# Saved entries
━━━━━━

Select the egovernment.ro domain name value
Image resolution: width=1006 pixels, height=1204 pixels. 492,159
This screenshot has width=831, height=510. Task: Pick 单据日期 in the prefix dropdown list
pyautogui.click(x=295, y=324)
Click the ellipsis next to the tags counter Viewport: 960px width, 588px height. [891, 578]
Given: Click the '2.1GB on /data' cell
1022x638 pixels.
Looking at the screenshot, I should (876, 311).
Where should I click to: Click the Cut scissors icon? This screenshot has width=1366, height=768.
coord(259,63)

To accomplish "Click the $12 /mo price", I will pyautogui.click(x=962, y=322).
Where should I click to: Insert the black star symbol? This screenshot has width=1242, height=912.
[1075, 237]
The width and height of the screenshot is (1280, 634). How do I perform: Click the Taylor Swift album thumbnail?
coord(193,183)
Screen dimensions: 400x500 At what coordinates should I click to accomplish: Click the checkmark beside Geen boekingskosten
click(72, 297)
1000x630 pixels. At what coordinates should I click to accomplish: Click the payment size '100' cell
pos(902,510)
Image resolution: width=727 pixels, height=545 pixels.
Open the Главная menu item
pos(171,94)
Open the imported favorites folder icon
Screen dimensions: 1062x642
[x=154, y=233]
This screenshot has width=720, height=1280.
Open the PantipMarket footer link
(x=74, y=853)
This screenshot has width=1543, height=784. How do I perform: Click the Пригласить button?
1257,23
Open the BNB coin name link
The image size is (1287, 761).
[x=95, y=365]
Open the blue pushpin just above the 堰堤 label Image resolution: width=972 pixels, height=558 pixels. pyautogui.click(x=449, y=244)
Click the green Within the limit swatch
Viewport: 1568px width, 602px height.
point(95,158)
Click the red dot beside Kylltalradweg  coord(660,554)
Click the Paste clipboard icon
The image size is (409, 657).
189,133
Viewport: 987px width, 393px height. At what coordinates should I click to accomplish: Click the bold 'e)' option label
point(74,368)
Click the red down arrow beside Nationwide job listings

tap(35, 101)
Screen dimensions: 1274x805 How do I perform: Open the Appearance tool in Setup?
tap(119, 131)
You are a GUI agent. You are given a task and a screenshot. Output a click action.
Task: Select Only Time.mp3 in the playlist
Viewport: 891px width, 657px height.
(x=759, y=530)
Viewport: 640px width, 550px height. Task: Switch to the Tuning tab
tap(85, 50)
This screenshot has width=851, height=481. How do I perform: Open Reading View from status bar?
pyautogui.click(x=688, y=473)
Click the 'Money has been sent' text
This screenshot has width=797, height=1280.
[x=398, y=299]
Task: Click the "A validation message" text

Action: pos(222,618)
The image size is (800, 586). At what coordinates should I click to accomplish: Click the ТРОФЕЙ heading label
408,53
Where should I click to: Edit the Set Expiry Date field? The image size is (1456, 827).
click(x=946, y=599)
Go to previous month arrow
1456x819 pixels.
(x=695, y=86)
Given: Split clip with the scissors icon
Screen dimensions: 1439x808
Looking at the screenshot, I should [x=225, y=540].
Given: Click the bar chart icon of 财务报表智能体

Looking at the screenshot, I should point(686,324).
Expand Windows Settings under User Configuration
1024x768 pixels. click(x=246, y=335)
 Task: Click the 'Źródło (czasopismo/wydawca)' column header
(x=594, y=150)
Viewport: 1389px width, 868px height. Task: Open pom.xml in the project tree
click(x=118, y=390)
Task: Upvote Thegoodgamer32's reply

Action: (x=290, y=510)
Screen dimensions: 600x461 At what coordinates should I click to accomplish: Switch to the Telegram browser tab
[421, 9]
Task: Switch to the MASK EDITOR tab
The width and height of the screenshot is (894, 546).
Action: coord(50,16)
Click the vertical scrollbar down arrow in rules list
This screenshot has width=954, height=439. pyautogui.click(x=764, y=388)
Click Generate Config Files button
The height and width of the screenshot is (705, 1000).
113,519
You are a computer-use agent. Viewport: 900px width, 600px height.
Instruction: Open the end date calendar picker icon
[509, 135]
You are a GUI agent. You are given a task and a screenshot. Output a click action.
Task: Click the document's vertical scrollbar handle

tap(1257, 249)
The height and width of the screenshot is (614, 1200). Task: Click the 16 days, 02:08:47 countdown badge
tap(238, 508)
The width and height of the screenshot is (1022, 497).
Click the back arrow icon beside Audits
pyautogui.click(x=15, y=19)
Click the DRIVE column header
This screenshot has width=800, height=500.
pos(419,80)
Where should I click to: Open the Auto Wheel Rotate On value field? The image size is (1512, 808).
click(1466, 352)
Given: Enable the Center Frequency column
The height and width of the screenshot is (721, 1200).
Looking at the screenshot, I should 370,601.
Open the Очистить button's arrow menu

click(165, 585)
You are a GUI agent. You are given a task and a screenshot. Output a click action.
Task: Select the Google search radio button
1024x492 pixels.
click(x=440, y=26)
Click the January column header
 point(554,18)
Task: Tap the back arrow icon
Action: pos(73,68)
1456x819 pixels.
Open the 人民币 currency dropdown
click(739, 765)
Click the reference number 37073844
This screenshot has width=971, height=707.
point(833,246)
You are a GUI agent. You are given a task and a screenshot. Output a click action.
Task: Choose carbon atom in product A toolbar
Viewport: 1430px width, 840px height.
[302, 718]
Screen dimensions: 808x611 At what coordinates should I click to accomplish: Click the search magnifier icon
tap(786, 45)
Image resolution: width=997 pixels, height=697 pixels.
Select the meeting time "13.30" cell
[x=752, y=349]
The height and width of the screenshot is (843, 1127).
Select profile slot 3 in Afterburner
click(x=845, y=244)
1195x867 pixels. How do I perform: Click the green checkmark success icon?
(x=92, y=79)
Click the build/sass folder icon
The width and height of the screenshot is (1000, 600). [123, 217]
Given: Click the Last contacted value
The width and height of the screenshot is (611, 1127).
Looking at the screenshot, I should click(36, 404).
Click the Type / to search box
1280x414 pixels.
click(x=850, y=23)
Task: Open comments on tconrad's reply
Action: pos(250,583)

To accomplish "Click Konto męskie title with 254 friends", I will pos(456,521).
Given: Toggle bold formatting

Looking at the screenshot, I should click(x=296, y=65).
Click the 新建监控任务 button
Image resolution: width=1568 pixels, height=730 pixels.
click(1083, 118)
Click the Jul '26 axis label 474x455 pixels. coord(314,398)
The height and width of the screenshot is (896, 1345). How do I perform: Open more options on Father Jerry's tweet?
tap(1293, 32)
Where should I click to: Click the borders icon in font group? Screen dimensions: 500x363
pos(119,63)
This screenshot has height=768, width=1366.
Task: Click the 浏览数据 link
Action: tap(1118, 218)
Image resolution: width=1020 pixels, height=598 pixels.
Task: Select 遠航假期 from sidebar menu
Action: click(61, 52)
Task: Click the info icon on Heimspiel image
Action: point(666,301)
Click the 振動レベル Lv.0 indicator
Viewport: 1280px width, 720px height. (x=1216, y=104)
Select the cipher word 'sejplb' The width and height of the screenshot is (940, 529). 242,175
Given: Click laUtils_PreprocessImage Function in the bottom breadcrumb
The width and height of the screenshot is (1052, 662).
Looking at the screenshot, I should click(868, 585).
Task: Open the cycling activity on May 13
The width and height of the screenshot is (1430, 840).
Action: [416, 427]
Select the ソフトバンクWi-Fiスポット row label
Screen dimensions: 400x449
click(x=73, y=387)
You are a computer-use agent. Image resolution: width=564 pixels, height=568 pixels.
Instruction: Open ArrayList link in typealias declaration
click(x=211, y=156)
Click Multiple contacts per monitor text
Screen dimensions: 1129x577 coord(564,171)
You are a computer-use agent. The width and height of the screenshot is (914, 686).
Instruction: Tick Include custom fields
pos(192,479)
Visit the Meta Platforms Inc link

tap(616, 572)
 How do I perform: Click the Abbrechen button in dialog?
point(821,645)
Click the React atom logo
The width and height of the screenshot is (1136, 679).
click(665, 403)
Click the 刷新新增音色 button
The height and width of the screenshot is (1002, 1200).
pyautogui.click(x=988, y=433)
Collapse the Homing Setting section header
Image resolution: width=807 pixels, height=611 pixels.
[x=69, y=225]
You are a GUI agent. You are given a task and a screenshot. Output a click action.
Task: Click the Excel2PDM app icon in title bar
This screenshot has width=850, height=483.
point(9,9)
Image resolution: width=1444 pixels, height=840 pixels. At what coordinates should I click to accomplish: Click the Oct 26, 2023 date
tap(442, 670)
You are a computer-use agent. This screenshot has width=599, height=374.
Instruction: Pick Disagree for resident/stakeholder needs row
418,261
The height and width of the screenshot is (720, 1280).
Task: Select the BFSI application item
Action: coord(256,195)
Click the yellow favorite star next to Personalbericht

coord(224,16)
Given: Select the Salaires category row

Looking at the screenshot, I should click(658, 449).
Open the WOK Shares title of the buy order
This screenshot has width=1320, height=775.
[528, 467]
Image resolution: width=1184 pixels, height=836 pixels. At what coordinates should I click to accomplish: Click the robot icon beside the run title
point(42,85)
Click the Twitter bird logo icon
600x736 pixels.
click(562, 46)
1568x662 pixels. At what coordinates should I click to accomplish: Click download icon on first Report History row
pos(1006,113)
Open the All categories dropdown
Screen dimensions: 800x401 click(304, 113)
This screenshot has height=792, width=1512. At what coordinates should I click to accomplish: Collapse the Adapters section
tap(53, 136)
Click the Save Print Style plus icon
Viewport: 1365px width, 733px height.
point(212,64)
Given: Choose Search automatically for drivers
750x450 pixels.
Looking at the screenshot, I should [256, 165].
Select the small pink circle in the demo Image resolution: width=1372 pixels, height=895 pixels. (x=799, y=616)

━━━━━━

# YOUR GOAL
Would you output, from the records above, exactly the run of lines that starts at the line containing "Open the WOK Shares title of the buy order" and ends at the line containing "Given: Choose Search", and only that run?

# OUTPUT FOR THIS TASK
Open the WOK Shares title of the buy order
This screenshot has width=1320, height=775.
[528, 467]
Image resolution: width=1184 pixels, height=836 pixels. At what coordinates should I click to accomplish: Click the robot icon beside the run title
point(42,85)
Click the Twitter bird logo icon
600x736 pixels.
click(562, 46)
1568x662 pixels. At what coordinates should I click to accomplish: Click download icon on first Report History row
pos(1006,113)
Open the All categories dropdown
Screen dimensions: 800x401 click(304, 113)
This screenshot has height=792, width=1512. At what coordinates should I click to accomplish: Collapse the Adapters section
tap(53, 136)
Click the Save Print Style plus icon
Viewport: 1365px width, 733px height.
point(212,64)
Given: Choose Search automatically for drivers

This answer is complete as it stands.